Acanthus latifolius Hort. ex E.Goeze

Acanthus spinulosus Host

Acanthus lusitanicus Hort.

 

Tassonomia

Regno: Plantae

Divisione: Magnoliophyta

Classe: Magnoliopsida

Ordine: : Scrophulariales

Famiglia: Acanthaceae

 

Nome italiano

Acanto comune, Branca orsina, Brancalupo, erba della Maddalena, Foglie della spina

Localmente: Brancussina, Biancarussina, Erba Vavusa, Catascia ( Sicilia); Acantu, Erba de la Maddalena, Caldu imperiali, Folla de ferru (Sardegna).

 

Etimologia

Il nome del genere deriva dal greco ἄκανθα (akantha) = spina, per l'aspra spinescenza delle foglie di alcune specie; col nome ἄκανθος (akanthos) Teofrasto (fine IV, inizio III sec. a.
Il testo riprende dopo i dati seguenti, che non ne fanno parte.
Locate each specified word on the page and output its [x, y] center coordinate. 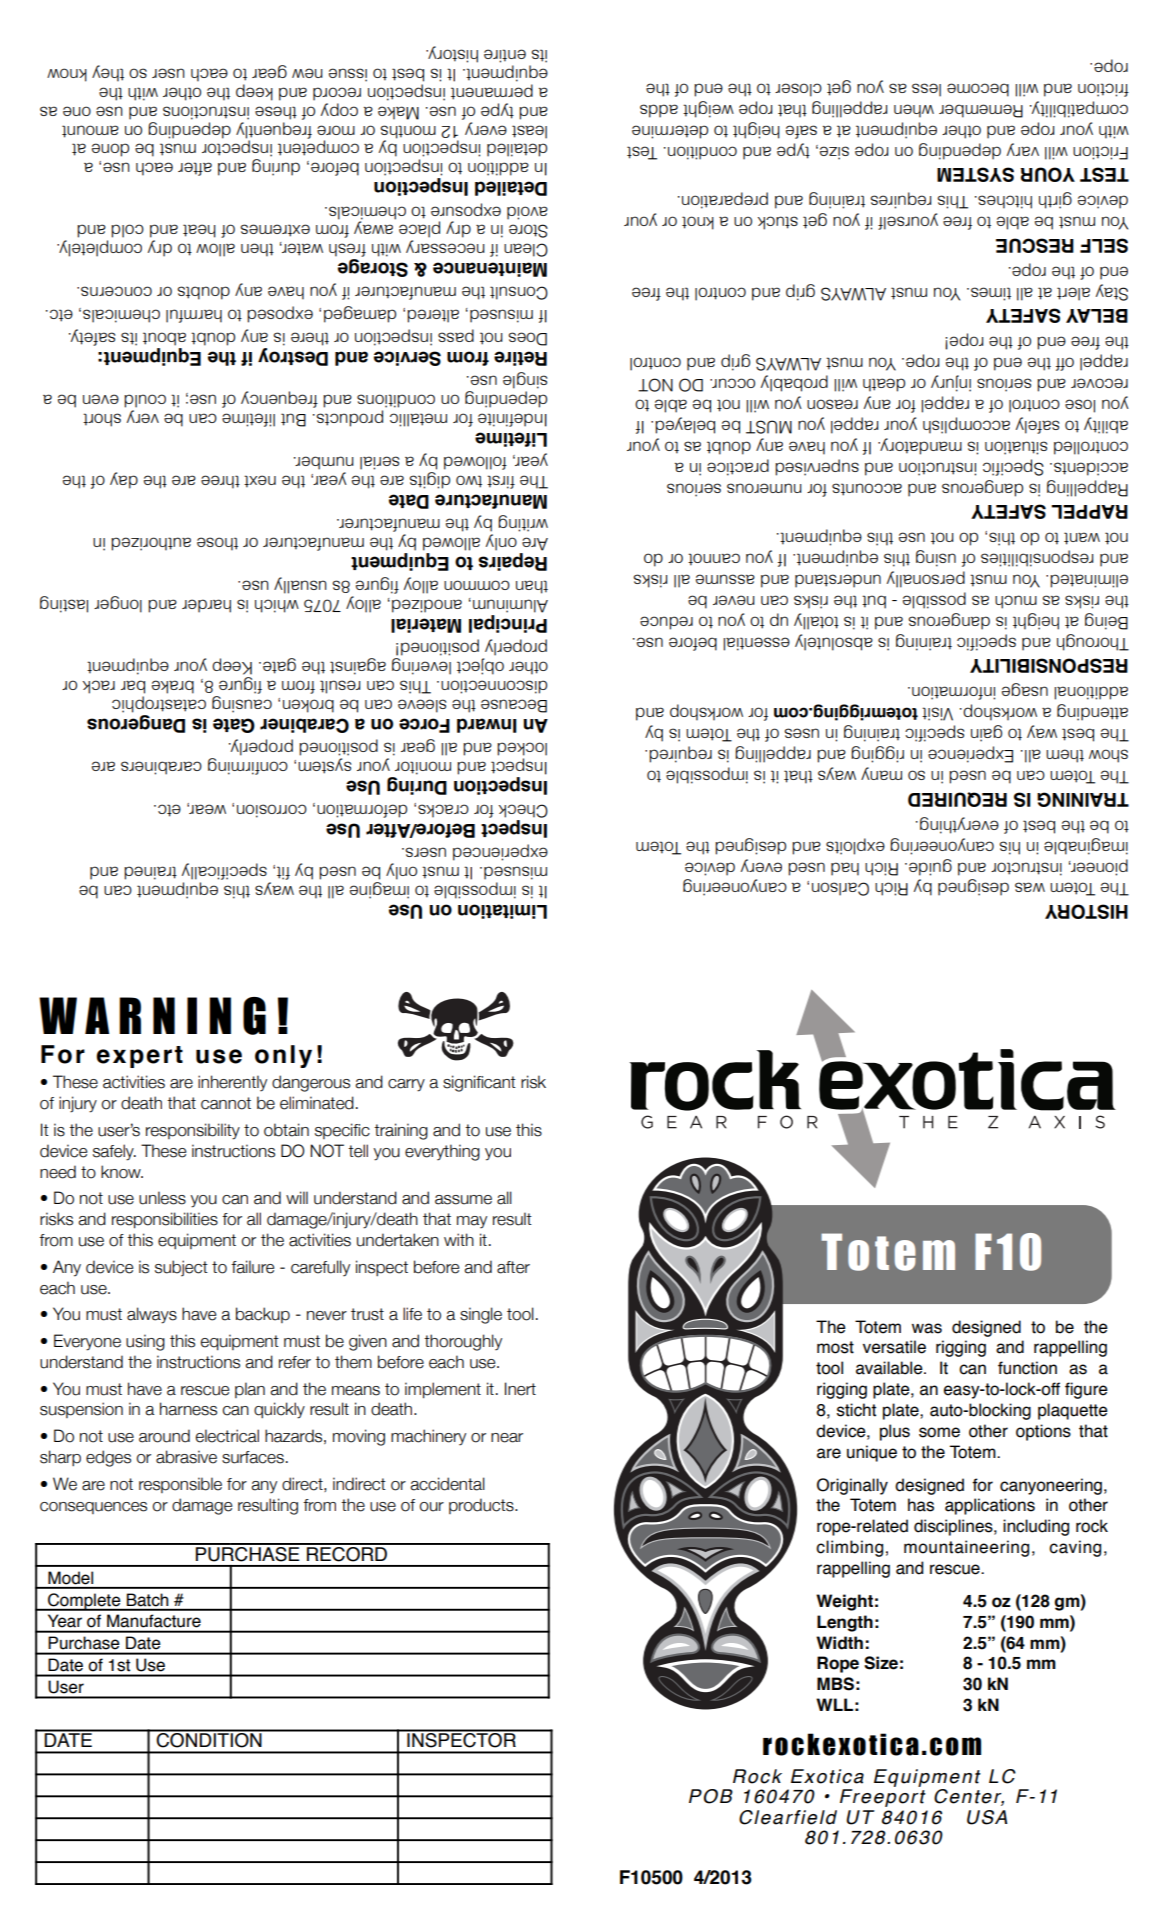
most [835, 1347]
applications [990, 1506]
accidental [447, 1484]
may [472, 1222]
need [58, 1172]
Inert [520, 1389]
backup [263, 1315]
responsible [180, 1485]
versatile [894, 1347]
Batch [147, 1599]
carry [406, 1085]
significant [479, 1083]
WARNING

C.) si riferiva alla Acacia nilotica (L.) Willd., un arbusto o albero della famiglia delle Leguminosae spontaneo dell'Africa e dell'Asia Sudoccidentale; vi è comunque un probabile riferimento all'A. mollis al verso 55 del I idillio del poeta greco-siceliota Teocrito (IV sec. a. C.), in cui viene descritto un vaso ligneo, promesso da un capraio al poeta Tirsi, portante, come decorazione, un ὐγρός ἄκανθος (ygros akanthos) = fluente acanto (o molle acanto): tale verso ispirò Virgilio (fine I sec. a. C.) che parla di una coppa donata al pastore Dameta dallo scultore Alcimedone, e i cui manici sono "avvolti intorno da molle acanto"*; lo stesso Virgilio fa riferimento, sia nelle Bucoliche, che nelle Georgiche, alle due specie di Acanthus su menzionate, quella di Teofrasto, e quella di Teocrito. Plinio il Vecchio (I sec. d. C.) invece evidenzia la differenza fra le due specie di Acanthos allora conosciute: una crespa e spinosa (certamente A. spinosus L.), ma di dimensioni più ridotte, l'altra, che veniva denominata anche Paederota o Melamphyllum, aveva, invece, un portamento più delicato**. Anche Dioscoride (I sec. d. C.) fa riferimento a queste due piante: una coltivata detta ἄκανθα o ἑρπάκανθα [herpacantha - da ἑρπετόν (herpeton) = serpente, e quindi spina serpentina, forse in riferimento alla sinuosità delle foglie], chiamata μελάμφυλλον (melamphyllon) o παιδἐρωτα (paiderota) dai Latini, che cresce nei giardini rocciosi e umidi, con foglie più grandi di quelle della lattuga e divise come quelle della rucola, e una selvatica denominata ἄγρια ἄκανθα (agria achanta - acanto silvestre - A. spinosus L.), simile allo σκόλυμος (skolymos - la pianta del carciofo), spinoso e di dimensioni più ridotte rispetto all'altra (Mat. Med., III: Cap. XIX-XX) .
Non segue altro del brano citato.